Charis disappears. Festinus is left fuming; her father embarrassed. Her brother Thorion and nurse Maia keep their silence. And some weeks later a young man arrives in Alexandria. He calls himself Chariton of Ephesus, a eunuch, and he wants to become a doctor. The teachers at the Temple of Serapis are initially scornful – eunuchs can’t be doctors. But Chariton turns out to be smart and capable, and he finds a friend and master in the Jewish doctor Philon, who ministers to the city’s poor. It’s a bad time to come to Alexandria. The old tolerances are fraying at the edges as the Christians begin to squabble against themselves, Arians against those of the Nicene creed, and everything rests upon the fragile health of one old man: the archbishop Athanasios. The vultures circle, waiting for him to die; he deliberates over his successor; the emperor, far to the east, waits to impose his own choice on the city; and the imperial agent Athanaric appears in Alexandria to watch and listen.
And it isn’t just the city’s peace which is teetering. The empire itself is beginning to face new threats from the Gothic tribes on its northern borders and, still further away, there are rumours of a fearsome new enemy: the nomadic Huns. The world isn’t as safe as it used to be; and Chariton, who’s become slightly too famous for his own good, longs for safety. He dreads people asking too many questions about him, because sooner or later they’ll discover the one thing that’ll prove his undoing: that, of course, he isn’t a eunuch or even a man, but Charis in disguise, obscuring not only her past but her gender in order to follow her vocation.
I hadn’t read any Bradshaw before: I know she has lots of avid readers and, since she writes about periods that interest me (the classical world; Byzantium), I’m sure I’ll be digging out more of her books. Island of Ghosts is already on my shelf. And I thoroughly enjoyed Beacon. It was written in an almost contemporary voice but it worked well: it felt fresh and lively, and I warmed to Charis as a character. Personally I always prefer books that are that little bit meatier and denser, but this was a thoroughly engaging read nevertheless. I particularly liked the fact that Charis is genuinely devoted to her work. Many authors, in writing about a girl living as a man, would throw in some romantic angst right from the beginning, and make her disguise merely an obstacle to be overcome. Bradshaw, by contrast, makes the disguise an opportunity and, for more than half the book, Charis doesn’t have much time for anything but her true passion: healing. Later on a romantic attachment does develop, but I’ll just say it’s the kind I like: an intelligent relationship, with a worthy person, handled well. Towards the end things in general start to become a little more convenient rather than plausible, but by this point I was so invested in the characters that I didn’t care and turned soppy, which doesn’t often happen (unless I’m reading Georgette Heyer).
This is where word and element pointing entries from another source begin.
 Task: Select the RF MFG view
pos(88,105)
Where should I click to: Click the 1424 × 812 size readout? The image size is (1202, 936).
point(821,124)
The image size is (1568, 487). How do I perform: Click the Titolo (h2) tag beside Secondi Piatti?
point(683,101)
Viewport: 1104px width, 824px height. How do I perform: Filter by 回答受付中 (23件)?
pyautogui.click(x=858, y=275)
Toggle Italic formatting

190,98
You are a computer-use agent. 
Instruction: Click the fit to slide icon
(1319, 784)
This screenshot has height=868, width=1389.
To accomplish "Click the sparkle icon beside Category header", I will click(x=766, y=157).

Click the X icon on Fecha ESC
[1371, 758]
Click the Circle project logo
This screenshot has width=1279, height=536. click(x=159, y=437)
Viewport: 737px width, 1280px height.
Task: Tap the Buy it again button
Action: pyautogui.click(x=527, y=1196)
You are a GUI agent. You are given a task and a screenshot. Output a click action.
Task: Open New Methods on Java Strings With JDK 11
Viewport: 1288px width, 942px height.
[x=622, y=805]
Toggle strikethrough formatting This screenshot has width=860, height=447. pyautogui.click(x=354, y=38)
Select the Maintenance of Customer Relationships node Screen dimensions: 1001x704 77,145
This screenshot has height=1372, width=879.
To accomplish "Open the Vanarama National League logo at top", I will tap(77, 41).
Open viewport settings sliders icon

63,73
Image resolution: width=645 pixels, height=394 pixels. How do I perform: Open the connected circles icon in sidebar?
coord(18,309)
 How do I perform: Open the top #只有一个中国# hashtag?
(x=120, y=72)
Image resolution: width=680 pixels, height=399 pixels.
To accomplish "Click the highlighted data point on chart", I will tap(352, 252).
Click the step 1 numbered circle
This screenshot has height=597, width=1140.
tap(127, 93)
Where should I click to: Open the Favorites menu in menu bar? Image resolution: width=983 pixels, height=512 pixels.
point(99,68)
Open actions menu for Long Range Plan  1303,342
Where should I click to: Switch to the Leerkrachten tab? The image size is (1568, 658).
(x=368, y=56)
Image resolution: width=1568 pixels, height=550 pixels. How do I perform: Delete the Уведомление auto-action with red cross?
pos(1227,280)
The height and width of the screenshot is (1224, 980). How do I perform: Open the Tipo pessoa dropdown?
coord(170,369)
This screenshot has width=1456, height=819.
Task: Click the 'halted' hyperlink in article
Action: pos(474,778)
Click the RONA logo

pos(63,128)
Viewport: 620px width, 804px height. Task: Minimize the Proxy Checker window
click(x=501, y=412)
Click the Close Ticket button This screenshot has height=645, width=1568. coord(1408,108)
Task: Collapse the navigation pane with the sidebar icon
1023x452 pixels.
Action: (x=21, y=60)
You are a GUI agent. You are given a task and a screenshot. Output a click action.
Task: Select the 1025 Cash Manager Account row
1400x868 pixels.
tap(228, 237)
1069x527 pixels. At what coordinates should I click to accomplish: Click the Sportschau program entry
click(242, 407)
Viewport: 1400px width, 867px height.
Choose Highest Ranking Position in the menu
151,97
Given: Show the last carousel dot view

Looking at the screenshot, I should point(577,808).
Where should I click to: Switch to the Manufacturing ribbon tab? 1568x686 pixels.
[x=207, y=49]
Interestingly, this covers much the same period as Flow Down Like Silver, the book about Hypatia I read last year but haven’t yet posted about. Where that novel focuses on the philosophic ivory towers of Alexandria, Bradshaw’s book is a more human story, set among the poor and suffering, the grit and grime and blood of the physician’s craft. So yes, one to recommend to you. In return, do let me know which of Bradshaw’s other novels I should be tracking down.